[Tasks for this exercise]:
a – In the text on deep learning models for molecules, which GPUs did the UoL team mainly use for training?
b – Please transcribe the text on deep learning models for molecules word for word, from "Next, the UoL" to "were far apart.".

[Given text]:
★ ★ ★ ★ ★

Deep Learning Models for Molecular Understanding

The UoL team primarily used the Ampere-based GPUs within their NVIDIA DGX systems to train four main deep learning models, which together contribute in the increase in understanding of the molecular space.

With a Graph Convolutional Neural Network (GCN) trained using the policies of reinforcement learning, the team were able to develop, predict or generate molecules with desirable properties. The environment could lend, score or reward by evaluating each molecule predicted by GCN, with the highest rewards corresponding to the molecules with the most desirable properties. This meant the GCN was subsequently able to learn to predict molecules with the highest rewards attached.

The team at UoL created a Variational Autoencoder Network (VAE) as a novel approach to estimate the essential similarity between molecules. The bow-tie shaped network is able to generate the latent representation of every molecule, passed through a simplified molecular-input line-entry system (SMILES). The VAE model was trained to then maximise the similarity between the molecules that were actually similar.

Next, the UoL team developed a novel architecture combining elements of transformers, auto-encoders and contrastive learning. The hybrid of transformers and auto-encoders were designed to predict the embedding of molecules, and contrastive learning was trained to have similar embedding for the molecules that were very similar. This resulted in a large, multi-dimensional latent space where similar molecules were clustered together and dissimilar molecules were far apart.

★ ★ ★ ★ ★

[Source material]:
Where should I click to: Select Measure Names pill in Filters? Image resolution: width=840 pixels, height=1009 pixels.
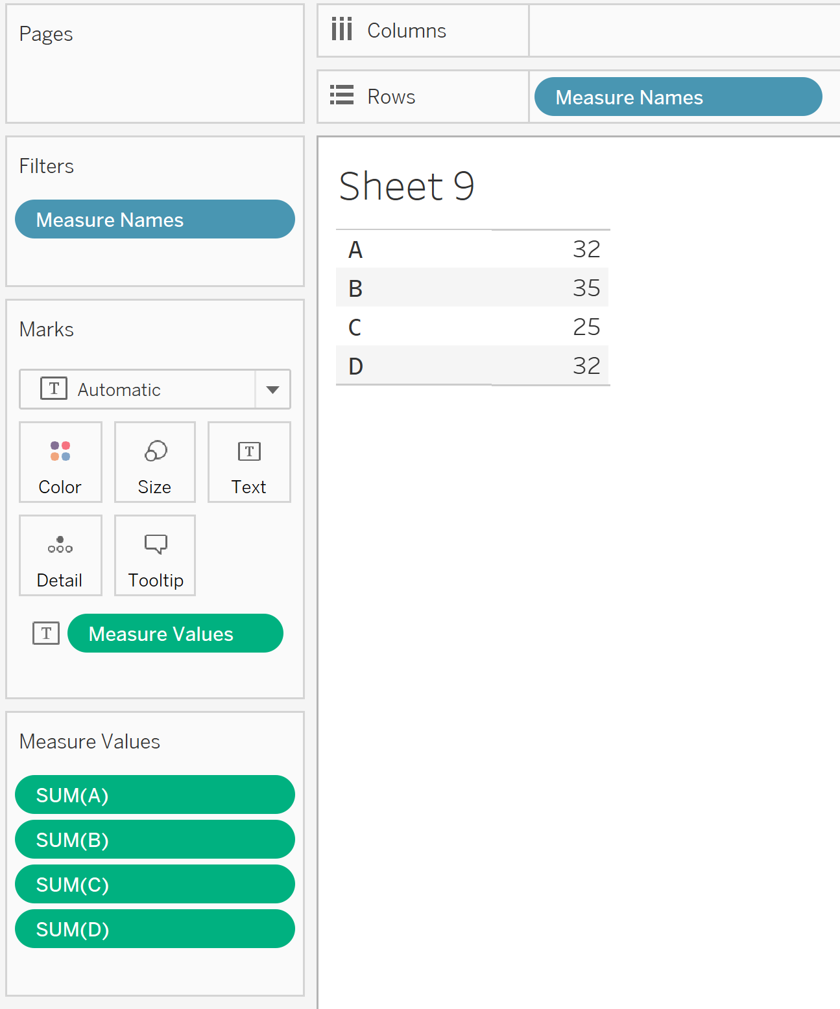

★ ★ ★ ★ ★

[Task-by-task answers]:
a – The Ampere-based GPUs within their NVIDIA DGX systems.

b –
Next, the UoL team developed a novel architecture combining elements of transformers, auto-encoders and contrastive learning. The hybrid of transformers and auto-encoders were designed to predict the embedding of molecules, and contrastive learning was trained to have similar embedding for the molecules that were very similar. This resulted in a large, multi-dimensional latent space where similar molecules were clustered together and dissimilar molecules were far apart.